--- Problem to solve ---
The data below holds a line containing "Deer Mx (655, 166)" and a line containing "Portraits Remixed (1102, 651)"; please quote exactly those two lines and every line between them, and nothing else.

--- Entries supplied ---
++++++++++

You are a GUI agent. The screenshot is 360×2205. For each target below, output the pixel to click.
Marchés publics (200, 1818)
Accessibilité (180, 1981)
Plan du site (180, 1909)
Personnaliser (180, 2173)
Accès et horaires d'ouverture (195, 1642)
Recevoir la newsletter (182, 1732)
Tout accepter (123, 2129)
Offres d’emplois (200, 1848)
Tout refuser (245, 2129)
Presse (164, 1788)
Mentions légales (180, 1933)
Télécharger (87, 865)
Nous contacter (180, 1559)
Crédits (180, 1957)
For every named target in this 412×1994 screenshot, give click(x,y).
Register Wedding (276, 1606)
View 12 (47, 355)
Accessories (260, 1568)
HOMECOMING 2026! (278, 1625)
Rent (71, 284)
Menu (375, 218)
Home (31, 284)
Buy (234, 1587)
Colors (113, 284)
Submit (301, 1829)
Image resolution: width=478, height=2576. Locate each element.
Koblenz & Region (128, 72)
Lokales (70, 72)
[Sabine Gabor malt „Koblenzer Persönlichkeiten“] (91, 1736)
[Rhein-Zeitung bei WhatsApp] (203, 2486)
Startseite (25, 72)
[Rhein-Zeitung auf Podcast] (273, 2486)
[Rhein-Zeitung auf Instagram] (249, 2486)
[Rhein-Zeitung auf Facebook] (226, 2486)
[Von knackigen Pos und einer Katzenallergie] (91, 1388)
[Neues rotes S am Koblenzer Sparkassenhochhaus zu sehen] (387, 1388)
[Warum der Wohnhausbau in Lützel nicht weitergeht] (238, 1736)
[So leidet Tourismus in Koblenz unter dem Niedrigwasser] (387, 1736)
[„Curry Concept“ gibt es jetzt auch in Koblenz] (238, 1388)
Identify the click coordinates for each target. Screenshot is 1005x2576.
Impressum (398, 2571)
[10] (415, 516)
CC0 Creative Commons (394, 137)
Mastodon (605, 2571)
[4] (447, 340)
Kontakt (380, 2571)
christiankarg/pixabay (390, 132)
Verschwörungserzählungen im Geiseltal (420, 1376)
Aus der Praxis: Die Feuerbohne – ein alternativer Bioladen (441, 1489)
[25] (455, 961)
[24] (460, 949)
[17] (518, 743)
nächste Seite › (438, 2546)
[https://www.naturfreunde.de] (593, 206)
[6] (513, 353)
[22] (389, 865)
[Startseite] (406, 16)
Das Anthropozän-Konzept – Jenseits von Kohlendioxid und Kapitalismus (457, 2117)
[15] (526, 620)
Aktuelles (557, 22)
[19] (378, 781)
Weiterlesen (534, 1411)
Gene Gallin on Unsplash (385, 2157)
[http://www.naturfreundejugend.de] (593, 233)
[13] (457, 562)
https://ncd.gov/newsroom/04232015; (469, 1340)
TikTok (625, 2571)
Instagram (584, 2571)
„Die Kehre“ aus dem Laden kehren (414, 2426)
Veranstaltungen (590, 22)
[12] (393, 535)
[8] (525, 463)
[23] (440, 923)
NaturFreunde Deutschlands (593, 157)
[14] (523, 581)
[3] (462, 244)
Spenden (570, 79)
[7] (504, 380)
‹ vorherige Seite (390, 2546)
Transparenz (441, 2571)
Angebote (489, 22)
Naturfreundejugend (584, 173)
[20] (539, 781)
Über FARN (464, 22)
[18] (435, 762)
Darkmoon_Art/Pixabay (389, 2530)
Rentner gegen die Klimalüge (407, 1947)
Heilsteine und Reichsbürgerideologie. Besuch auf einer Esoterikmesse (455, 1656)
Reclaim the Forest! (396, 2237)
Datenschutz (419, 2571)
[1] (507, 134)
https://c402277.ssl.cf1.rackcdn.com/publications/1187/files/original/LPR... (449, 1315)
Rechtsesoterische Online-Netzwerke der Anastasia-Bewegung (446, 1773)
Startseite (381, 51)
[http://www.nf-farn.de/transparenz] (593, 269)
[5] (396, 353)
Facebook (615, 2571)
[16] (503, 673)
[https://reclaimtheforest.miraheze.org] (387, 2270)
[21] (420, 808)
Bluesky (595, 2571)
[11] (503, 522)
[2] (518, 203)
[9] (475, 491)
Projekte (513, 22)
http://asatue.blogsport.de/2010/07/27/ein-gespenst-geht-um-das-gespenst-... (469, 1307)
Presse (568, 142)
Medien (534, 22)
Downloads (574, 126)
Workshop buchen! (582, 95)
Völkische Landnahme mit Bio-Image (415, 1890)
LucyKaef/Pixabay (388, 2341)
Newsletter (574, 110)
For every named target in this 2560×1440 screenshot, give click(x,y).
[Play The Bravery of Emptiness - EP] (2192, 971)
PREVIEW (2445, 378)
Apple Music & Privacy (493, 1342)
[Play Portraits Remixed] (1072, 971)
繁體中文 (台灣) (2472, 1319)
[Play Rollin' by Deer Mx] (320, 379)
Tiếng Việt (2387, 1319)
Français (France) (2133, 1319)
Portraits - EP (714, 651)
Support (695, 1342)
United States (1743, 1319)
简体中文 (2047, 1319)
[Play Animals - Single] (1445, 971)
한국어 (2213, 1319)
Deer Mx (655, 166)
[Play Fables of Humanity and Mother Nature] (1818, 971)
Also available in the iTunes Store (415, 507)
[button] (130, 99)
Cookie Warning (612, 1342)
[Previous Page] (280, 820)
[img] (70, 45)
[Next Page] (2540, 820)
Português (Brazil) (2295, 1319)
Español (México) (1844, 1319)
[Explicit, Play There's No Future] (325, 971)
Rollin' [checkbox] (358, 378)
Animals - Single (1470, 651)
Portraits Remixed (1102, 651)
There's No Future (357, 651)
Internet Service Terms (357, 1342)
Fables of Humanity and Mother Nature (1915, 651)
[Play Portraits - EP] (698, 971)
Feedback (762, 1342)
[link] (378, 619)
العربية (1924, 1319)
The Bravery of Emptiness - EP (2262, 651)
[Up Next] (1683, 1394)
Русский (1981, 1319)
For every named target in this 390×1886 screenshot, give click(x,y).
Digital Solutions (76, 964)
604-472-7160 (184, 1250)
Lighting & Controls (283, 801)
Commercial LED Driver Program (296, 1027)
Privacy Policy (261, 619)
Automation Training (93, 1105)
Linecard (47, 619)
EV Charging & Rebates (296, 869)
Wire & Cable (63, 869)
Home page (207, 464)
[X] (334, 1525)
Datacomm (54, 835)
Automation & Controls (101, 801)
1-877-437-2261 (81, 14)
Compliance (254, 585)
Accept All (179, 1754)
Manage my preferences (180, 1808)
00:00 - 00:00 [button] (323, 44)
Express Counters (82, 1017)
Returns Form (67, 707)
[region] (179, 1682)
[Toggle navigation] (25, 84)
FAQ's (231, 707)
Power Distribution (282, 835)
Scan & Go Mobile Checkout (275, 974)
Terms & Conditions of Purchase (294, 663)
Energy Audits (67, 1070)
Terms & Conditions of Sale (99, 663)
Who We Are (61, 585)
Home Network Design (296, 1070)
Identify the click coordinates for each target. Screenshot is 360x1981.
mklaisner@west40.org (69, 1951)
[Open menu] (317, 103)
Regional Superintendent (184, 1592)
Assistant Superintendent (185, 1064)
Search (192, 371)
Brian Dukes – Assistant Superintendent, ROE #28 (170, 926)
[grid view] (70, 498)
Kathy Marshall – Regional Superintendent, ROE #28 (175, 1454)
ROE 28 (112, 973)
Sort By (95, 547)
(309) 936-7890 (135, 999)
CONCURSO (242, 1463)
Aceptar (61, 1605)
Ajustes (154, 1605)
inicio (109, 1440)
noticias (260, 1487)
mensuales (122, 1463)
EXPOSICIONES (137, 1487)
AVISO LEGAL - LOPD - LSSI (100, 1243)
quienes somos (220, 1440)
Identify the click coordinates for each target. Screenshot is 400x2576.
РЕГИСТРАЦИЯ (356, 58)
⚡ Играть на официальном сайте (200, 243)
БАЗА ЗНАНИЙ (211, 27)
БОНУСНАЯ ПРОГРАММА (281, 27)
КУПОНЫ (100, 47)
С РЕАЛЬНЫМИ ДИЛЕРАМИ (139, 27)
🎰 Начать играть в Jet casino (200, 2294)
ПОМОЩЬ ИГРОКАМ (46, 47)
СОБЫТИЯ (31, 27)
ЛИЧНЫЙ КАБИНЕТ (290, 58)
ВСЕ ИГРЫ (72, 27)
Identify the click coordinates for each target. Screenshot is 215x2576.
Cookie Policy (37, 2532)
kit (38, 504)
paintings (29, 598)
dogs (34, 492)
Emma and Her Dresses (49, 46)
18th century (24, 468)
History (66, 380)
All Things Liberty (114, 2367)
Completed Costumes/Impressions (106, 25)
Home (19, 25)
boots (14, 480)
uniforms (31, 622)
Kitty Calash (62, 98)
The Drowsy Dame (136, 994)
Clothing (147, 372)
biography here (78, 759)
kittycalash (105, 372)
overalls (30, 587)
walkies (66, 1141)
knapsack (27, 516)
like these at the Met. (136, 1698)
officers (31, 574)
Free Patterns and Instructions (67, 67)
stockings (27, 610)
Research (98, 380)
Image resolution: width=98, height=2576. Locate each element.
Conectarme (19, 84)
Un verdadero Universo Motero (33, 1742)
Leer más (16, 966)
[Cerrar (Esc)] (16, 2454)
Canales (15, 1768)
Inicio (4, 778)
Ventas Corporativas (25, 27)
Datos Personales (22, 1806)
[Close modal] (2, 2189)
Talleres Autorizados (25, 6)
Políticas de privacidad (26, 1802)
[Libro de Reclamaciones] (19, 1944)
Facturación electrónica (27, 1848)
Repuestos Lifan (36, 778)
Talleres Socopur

++++++++++

--- Solution to this task ---
Deer Mx (655, 166)
[Play Fables of Humanity and Mother Nature] (1818, 971)
Also available in the iTunes Store (415, 507)
[button] (130, 99)
Cookie Warning (612, 1342)
[Previous Page] (280, 820)
[img] (70, 45)
[Next Page] (2540, 820)
Português (Brazil) (2295, 1319)
Español (México) (1844, 1319)
[Explicit, Play There's No Future] (325, 971)
Rollin' [checkbox] (358, 378)
Animals - Single (1470, 651)
Portraits Remixed (1102, 651)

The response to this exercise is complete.